Locking while reading means that we ALWAYS lock each time we view a topic. The sub fetchUsers is run once each time we look at a topic. I cannot understand why we need to read .htpasswd from the Foswiki code. We have a valid session. It should not be needed at all. But it is. And this is why I do not believe it is a good idea to flock for each read. Even if there is a small risk that reading while the .htpasswd is being written can cause some hick-up.
--
KennethLavrsen - 29 Dec 2009
I branched the code just before your changes to work on it (that's why the patch doesn't revert your code)

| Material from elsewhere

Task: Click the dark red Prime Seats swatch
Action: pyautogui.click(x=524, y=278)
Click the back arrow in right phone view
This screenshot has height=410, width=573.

About the "two writers" race condition, you're absolutely right. I coded it initially with LOCK_EX, but then I downgraded to LOCK_SH to not deny access to true readers at that window... but it's wrong. It should be LOCK_EX from the beginning. On the LOCK_UN before closing.. I see no problem, but I agree it's better to only close the file.
On the semaphore file, the article states:
Consider when one instance is updating counter.dat just as another new instance is about to read it:
Instance 1 Instance 2
----------------- -----------------
open COUNTER, ">counter.dat"
or die "Can't write-open: $!";
open COUNTER, "<counter.dat"
or die "Can't read-open: $!";
flock COUNTER, LOCK_EX;
my $hits = <COUNTER>;
close(COUNTER);
flock COUNTER, LOCK_EX;
There, the OS dutifully kept two instances at once from having an exclusive lock on the file. But the locking is too late, because instance 1, just by opening the file, has already overwritten counter.dat with a zero-length file, just as instance 2 was about to read it.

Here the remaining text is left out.